A map popped up in the Washington Post last week, illustrating a recent report (pdf) on expressions of religiosity and atheism around the world. It seems China has the greatest share of the global population of self-identified atheists. And this raises a question: why is China so atheistic?
The Wapo article mentions the Taiping rebellion, a religiously-inspired 19th century civil war that led subsequent Chinese governments to take a dim view of strongly institutionalized faith communities, and the militant atheism of the Maoist regime as key factors in understanding the current situation. These are certainly part of the story. But there are deeper historical-political roots to contemporary atheism in China.
We have to go all the way back to the emergence of a strong, centralized state apparatus and the use of Confucianism as an officially sanctioned state ideology to see the most fundamental origins of atheism in China. This started in the Han dynasty but was refined in the Sui and Tang and after. In essence, the examination system created a powerful incentive for the study and mastery of a particular philosophy. While it it true that there were always other schools of thought and religions circulating in Chinese society – Daoism, Buddhism, Islam, etc. – none of these brought the promise of access to power and wealth in the manner of Confucianism. Fathers would press their sons to learn the Confucian canon and sit for the imperial exams because that was a direct and concrete means to familial prosperity.
The political advantage enjoyed by Confucianism thus privileged a moral theory that did not focus on a god or gods as central figures of worship and meaning. As I have argued before here, Confucianism does not fit neatly into our usual definitions of "religion" because of its "this worldly" orientation. Anna Sun's new book, Confucianism as a World Religion is an extended treatment of the checkered historical interactions of the largely Western-determined definition of "religion" and the Chinese experience of "Confucianism."

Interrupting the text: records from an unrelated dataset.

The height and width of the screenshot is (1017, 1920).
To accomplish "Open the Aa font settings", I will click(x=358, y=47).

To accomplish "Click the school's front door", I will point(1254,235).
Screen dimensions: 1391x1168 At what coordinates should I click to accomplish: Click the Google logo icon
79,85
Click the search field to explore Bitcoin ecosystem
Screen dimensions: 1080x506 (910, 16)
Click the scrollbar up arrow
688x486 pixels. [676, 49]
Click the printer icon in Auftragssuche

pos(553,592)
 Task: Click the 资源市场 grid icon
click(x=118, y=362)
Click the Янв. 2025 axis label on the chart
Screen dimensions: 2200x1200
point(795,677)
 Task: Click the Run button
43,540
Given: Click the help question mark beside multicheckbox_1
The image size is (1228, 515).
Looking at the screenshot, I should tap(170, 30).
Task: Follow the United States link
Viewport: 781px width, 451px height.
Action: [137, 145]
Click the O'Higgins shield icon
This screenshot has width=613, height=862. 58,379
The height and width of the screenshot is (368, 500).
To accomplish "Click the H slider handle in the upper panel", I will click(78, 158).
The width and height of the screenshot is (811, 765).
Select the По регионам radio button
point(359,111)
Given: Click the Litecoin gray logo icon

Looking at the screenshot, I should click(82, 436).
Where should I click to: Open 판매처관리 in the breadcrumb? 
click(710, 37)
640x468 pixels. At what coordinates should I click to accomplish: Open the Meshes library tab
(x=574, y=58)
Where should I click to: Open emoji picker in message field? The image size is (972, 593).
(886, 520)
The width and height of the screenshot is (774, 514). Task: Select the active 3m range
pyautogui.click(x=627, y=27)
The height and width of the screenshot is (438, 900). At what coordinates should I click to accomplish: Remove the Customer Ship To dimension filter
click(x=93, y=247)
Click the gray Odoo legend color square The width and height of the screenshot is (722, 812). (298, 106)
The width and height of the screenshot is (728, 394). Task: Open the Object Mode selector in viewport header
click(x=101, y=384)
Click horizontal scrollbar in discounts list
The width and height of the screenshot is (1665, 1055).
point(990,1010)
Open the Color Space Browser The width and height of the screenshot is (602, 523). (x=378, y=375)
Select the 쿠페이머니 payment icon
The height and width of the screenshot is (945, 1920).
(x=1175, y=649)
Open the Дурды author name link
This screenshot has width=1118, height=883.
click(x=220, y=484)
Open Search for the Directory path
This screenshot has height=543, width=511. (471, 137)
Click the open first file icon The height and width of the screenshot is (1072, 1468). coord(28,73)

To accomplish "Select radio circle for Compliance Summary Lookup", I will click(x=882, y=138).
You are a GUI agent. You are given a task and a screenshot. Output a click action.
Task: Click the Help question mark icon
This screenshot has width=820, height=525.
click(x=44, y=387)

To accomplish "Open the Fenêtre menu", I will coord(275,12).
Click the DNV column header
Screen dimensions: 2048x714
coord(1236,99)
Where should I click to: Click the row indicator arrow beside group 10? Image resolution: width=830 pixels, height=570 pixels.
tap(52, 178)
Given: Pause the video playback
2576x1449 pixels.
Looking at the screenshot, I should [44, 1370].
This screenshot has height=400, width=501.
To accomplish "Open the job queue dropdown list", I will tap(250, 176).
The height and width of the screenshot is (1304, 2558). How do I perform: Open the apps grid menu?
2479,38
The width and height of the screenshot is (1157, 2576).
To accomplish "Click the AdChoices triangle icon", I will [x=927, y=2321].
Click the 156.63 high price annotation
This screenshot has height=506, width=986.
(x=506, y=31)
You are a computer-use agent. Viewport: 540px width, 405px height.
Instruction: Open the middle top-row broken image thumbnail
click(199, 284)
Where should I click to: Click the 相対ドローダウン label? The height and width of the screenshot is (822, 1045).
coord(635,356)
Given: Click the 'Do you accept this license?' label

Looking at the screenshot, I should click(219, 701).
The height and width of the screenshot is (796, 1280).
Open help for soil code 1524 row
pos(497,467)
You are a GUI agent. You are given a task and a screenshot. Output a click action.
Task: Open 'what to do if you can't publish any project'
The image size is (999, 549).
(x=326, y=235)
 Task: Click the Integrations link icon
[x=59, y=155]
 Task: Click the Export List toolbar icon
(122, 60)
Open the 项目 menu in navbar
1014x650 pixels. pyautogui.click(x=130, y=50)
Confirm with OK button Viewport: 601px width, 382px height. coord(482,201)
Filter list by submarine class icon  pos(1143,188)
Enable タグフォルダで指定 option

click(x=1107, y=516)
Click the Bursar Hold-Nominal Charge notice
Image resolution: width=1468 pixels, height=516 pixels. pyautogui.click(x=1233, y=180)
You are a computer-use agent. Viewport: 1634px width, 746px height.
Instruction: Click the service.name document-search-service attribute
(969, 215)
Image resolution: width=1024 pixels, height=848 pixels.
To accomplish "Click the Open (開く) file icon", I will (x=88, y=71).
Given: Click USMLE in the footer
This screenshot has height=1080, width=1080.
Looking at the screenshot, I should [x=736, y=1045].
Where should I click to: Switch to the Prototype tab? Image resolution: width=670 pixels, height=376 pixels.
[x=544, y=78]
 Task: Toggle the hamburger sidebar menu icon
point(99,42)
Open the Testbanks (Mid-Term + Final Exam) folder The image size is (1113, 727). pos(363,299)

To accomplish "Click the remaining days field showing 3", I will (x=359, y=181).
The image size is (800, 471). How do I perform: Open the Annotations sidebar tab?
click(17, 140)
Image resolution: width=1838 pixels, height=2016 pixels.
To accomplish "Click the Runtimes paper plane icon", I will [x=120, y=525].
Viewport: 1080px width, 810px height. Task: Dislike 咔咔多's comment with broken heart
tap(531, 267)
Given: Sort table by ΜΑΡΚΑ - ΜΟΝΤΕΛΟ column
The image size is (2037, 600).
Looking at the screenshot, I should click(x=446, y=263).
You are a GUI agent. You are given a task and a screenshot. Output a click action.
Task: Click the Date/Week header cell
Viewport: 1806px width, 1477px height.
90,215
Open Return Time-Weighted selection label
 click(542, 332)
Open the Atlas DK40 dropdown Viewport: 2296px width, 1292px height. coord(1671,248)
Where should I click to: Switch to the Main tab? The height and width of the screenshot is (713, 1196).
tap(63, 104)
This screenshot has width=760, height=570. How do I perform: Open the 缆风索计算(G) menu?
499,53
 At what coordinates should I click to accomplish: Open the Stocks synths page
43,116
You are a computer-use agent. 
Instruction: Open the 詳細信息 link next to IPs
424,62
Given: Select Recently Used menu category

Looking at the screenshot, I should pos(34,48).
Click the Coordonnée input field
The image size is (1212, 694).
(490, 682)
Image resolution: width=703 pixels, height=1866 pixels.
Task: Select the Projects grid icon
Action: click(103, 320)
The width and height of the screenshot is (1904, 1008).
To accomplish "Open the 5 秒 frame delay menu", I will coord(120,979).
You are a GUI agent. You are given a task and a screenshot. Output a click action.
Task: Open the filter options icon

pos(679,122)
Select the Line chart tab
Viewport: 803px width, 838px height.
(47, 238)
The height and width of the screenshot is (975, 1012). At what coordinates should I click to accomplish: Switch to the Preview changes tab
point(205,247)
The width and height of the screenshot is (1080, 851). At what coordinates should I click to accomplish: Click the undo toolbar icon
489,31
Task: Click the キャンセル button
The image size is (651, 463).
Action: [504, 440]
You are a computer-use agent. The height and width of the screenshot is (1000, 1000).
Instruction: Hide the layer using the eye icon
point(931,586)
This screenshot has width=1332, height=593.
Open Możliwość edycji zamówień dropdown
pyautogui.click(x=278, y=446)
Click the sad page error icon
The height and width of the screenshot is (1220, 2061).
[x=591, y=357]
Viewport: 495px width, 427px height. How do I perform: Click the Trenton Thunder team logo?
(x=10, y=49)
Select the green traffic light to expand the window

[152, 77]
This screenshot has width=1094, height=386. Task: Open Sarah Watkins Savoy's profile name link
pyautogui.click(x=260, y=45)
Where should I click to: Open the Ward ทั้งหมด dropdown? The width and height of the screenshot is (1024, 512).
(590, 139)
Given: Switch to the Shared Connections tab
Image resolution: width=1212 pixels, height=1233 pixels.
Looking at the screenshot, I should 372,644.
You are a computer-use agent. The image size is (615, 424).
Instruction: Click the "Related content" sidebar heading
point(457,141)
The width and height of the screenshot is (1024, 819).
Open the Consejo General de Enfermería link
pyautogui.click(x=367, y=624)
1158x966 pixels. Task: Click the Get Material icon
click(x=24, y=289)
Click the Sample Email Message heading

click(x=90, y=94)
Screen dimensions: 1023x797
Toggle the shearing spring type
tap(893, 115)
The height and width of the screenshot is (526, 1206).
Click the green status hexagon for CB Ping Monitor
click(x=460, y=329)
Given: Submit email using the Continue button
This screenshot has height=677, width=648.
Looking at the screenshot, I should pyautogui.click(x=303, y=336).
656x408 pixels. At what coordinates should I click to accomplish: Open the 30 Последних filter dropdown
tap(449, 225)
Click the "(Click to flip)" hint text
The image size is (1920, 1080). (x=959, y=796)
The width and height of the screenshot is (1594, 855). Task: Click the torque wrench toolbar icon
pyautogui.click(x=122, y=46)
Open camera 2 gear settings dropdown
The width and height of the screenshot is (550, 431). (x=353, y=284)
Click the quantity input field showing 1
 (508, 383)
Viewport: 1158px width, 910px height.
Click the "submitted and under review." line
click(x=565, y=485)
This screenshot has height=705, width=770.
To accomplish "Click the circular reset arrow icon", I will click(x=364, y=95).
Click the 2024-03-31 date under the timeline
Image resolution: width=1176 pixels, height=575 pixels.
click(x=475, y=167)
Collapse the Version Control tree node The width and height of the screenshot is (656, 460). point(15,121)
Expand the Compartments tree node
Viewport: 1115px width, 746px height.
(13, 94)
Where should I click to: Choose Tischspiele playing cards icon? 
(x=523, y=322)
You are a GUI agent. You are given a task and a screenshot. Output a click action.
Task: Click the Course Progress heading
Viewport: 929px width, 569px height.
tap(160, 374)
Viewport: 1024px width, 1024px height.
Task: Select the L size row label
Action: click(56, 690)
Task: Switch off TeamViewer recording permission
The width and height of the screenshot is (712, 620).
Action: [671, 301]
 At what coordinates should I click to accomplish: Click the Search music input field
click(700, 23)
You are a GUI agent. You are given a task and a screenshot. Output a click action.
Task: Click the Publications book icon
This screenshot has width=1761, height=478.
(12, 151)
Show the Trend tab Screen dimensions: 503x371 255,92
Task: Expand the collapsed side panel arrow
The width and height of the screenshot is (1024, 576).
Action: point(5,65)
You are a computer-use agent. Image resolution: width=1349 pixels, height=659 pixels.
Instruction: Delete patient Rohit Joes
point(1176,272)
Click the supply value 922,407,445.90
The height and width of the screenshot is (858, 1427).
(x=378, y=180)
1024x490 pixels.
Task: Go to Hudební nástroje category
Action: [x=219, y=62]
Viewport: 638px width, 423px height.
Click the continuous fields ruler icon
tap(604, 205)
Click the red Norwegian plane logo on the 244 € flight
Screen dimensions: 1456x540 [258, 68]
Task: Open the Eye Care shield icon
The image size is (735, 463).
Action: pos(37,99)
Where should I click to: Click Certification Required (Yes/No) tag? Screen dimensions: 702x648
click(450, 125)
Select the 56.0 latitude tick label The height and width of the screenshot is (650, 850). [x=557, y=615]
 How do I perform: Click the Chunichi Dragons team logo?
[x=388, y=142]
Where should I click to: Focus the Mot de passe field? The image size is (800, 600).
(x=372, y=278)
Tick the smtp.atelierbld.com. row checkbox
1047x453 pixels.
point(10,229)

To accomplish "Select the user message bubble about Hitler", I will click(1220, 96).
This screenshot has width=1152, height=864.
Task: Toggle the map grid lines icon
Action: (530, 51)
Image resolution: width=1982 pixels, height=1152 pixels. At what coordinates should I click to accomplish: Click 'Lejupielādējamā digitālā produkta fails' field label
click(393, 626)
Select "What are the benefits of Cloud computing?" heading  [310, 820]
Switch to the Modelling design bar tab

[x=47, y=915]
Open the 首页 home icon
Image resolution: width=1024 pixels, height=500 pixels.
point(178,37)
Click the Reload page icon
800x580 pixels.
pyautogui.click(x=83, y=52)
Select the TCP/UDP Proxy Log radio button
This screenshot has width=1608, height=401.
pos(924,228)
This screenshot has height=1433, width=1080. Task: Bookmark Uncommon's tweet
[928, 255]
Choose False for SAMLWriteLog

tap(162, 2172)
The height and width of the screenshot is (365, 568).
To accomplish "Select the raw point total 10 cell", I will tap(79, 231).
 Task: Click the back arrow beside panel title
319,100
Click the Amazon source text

As good as Sun's work is, however, I think that the issue here more than a cross-cultural mismatch of sociological categories (i.e. what counts as a "religion" or not). Confucianism simply does not foreground god/gods. It might function as a "religion" in certain ways, but it does not create a universalizing, transcendent faith, in the manner that we usually associate with "religion". Thus, while Confucianism certainly assumes a spirit world, it does not produce a strong theism. We might see it as agnostic. As such, it does not produce a cultural milieu that is strongly supportive of theistic worship. In this negative sense, then, it could be seen as enabling atheism because it does not uphold theism.
Long story short: the material advantages associated with the study of Confucianism within the examination system produced a powerful cultural tendency that facilitated a modern atheism. When the tumult of the nineteenth and twentieth centuries then roiled Chinese society, it is not too surprising that the ultimate result looks like the reported contemporary incidence of atheism. The cultural ground, at least at the elite level of socio-political power, was never all that supportive of theism, and thus atheism faced fewer obstacles.
Of course all of this must be qualified: even though on this one measure China may appear to be the "world's most atheistic country," it is also true that religious faith and practice are growing markedly there. I suspect that Anna Sun would say we are still asking the wrong questions. And she may well be right.